Physical security of deep learning on edge devices: Comprehensive evaluation of fault injection attack vectors
2021
Abstract Decision making tasks carried out by the usage of deep neural networks are successfully taking over in many areas, including those that are security critical, such as healthcare, transportation, smart grids, where intentional and unintentional failures can be disastrous. Edge computing systems are becoming ubiquitous nowadays, often serving deep learning tasks that do not need to be sent over to servers. Therefore, there is a necessity to evaluate the potential attacks that can target deep learning in the edge. In this work, we present evaluation of deep neural networks (DNNs) reliability against fault injection attacks. We first experimentally evaluate DNNs implemented in an embedded device by using laser fault injection to get the insight on possible attack vectors.
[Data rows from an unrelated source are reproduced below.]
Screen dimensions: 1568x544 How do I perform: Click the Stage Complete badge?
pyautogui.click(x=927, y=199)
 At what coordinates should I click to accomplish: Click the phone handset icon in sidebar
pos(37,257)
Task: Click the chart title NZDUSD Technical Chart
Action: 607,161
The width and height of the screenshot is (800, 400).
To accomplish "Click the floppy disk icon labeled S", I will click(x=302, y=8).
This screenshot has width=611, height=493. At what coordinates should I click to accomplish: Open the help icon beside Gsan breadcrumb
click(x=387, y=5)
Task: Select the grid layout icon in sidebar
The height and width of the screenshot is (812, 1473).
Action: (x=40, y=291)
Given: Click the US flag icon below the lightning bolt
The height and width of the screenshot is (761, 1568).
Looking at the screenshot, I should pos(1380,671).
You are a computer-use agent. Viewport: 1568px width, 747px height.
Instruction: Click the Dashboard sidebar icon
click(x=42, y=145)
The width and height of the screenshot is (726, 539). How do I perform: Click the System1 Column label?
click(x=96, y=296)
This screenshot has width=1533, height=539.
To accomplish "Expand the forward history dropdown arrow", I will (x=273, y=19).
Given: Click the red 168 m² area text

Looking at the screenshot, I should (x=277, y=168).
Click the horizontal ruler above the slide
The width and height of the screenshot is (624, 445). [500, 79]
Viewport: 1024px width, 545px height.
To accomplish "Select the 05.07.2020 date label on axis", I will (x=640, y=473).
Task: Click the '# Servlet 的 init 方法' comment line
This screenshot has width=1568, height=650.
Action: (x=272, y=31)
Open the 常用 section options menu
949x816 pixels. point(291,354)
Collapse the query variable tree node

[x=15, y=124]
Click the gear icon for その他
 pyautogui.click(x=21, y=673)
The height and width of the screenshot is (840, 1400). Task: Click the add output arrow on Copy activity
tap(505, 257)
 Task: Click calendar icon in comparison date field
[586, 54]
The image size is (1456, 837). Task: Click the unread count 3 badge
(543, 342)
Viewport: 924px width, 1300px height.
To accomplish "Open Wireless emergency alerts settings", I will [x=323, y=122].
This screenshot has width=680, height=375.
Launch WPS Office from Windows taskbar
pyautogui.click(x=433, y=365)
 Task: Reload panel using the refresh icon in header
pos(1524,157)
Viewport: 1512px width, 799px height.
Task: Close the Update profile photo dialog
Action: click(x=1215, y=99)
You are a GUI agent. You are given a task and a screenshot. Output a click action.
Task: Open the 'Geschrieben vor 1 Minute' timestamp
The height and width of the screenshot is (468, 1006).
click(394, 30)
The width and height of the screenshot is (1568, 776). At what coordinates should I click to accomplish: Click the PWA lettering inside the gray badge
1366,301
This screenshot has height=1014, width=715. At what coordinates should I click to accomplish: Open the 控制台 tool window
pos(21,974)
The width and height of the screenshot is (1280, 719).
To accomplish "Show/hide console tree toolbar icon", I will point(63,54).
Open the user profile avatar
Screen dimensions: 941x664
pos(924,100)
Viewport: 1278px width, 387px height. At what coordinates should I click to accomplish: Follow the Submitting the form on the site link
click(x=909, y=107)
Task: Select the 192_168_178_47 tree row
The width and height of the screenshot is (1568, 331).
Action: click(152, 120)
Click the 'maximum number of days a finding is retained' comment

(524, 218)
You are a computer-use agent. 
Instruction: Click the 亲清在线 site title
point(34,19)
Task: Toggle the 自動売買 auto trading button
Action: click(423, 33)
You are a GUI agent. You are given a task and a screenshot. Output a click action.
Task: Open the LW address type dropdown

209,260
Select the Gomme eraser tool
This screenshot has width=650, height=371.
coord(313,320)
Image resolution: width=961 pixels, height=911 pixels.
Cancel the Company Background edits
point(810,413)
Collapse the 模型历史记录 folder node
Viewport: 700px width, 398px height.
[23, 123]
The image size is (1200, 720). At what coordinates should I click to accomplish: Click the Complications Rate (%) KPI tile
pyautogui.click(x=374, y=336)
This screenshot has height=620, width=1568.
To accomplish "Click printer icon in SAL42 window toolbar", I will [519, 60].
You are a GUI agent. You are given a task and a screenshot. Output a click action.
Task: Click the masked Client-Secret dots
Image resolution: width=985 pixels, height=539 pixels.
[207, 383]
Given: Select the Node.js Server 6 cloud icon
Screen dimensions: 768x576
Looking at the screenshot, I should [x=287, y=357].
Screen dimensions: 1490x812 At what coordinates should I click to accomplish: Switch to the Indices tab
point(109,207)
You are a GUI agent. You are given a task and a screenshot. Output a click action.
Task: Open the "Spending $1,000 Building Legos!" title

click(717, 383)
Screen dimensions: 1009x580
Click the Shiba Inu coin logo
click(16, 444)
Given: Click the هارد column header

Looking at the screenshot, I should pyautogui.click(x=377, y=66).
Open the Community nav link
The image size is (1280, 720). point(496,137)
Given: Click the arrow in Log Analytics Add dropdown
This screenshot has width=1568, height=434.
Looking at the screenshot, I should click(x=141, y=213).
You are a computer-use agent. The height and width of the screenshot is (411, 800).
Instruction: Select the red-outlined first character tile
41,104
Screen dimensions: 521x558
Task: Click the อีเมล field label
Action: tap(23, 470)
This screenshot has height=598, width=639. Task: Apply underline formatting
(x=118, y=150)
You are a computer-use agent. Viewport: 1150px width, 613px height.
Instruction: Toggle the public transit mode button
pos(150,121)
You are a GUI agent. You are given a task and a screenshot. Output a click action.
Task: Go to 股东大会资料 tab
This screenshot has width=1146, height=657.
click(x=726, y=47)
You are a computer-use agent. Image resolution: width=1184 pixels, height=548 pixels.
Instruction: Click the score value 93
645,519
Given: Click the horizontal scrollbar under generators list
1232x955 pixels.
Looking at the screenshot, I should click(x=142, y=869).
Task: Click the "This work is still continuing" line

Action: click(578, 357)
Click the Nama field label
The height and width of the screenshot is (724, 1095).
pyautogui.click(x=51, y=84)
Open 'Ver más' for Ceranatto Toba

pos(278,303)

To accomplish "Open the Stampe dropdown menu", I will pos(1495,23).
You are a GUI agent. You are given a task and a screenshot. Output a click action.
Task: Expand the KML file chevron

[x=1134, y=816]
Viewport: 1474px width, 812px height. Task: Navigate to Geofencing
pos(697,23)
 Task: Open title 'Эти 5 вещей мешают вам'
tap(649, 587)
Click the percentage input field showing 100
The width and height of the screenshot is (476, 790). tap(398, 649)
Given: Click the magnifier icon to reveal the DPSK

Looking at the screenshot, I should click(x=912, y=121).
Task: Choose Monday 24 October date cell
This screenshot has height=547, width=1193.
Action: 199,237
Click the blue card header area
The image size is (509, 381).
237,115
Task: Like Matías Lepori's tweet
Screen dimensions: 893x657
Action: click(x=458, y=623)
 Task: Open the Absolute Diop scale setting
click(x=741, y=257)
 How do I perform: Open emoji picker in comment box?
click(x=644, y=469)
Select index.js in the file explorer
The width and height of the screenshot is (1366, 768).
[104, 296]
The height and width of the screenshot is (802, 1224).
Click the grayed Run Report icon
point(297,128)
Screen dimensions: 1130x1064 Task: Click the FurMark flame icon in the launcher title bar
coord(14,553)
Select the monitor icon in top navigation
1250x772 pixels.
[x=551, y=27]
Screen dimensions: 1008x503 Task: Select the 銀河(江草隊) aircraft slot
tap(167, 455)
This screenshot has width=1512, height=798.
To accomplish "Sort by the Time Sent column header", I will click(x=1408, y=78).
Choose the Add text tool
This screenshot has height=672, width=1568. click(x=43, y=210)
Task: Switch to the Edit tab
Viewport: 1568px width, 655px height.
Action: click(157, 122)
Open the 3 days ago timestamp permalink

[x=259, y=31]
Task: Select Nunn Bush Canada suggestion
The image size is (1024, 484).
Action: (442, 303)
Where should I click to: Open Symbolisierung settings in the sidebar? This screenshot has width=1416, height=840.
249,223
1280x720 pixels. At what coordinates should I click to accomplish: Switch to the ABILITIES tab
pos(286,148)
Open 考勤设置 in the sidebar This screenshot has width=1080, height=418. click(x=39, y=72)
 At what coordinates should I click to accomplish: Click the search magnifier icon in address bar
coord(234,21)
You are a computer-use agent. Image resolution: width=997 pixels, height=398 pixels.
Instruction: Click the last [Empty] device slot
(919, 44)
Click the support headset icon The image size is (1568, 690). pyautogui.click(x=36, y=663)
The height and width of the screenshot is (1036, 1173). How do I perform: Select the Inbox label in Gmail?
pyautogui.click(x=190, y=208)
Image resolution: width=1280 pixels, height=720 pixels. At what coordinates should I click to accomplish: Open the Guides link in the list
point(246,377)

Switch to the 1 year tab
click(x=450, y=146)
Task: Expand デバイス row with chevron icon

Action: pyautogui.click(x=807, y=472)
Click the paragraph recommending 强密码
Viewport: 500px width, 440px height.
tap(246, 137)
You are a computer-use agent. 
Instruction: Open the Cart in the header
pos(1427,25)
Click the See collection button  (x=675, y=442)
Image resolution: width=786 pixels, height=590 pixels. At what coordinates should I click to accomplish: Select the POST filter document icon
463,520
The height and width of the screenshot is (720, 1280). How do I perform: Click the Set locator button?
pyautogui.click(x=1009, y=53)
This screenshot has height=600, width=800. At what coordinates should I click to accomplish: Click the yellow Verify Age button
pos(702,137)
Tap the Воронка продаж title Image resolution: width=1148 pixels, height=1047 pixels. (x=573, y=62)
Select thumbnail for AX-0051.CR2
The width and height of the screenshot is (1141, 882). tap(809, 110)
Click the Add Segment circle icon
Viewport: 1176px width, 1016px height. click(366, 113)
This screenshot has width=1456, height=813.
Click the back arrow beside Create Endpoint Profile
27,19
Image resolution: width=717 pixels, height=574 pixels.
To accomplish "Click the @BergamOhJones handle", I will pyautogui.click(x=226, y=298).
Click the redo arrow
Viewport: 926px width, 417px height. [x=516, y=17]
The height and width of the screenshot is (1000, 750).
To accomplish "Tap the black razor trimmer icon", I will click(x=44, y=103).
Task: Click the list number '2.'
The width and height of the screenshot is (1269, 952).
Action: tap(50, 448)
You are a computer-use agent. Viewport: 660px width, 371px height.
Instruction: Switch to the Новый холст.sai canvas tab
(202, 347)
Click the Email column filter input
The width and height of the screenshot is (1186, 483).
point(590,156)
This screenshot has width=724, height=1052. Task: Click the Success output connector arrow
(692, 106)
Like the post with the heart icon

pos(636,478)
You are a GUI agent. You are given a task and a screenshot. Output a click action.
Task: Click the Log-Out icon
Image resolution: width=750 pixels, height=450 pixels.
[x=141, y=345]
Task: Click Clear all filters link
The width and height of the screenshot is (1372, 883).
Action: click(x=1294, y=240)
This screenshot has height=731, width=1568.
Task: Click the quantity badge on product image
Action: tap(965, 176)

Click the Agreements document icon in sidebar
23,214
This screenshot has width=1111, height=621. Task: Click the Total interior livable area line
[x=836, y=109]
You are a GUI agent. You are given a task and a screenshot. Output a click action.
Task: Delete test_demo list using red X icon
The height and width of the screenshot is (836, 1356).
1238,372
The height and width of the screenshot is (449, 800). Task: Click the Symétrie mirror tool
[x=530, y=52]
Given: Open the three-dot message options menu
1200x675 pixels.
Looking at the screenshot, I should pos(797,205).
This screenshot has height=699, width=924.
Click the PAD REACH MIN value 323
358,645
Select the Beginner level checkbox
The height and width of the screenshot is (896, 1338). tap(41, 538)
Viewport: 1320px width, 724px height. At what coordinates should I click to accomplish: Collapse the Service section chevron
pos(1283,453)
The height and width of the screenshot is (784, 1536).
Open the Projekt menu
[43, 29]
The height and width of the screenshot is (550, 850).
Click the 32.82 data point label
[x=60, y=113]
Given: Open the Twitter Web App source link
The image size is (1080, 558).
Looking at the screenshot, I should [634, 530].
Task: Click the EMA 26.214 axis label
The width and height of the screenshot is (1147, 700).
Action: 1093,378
We show practical results on four activation functions, ReLu, softmax, sigmoid, and tanh. We then perform a deep study on DNNs based on derived fault models by using several different attack strategies based on random faults. We also investigate a powerful attacker who can find effective fault location based on genetic algorithm, to show the most efficient attacks in terms of misclassification success rates. Finally, we show how a state of the art countermeasure against model extraction attack can be bypassed with a fault attack. Our results can serve as a basis to outline the susceptibility of DNNs to physical attacks which can be considered a viable attack vector whenever a device is deployed in hostile environment.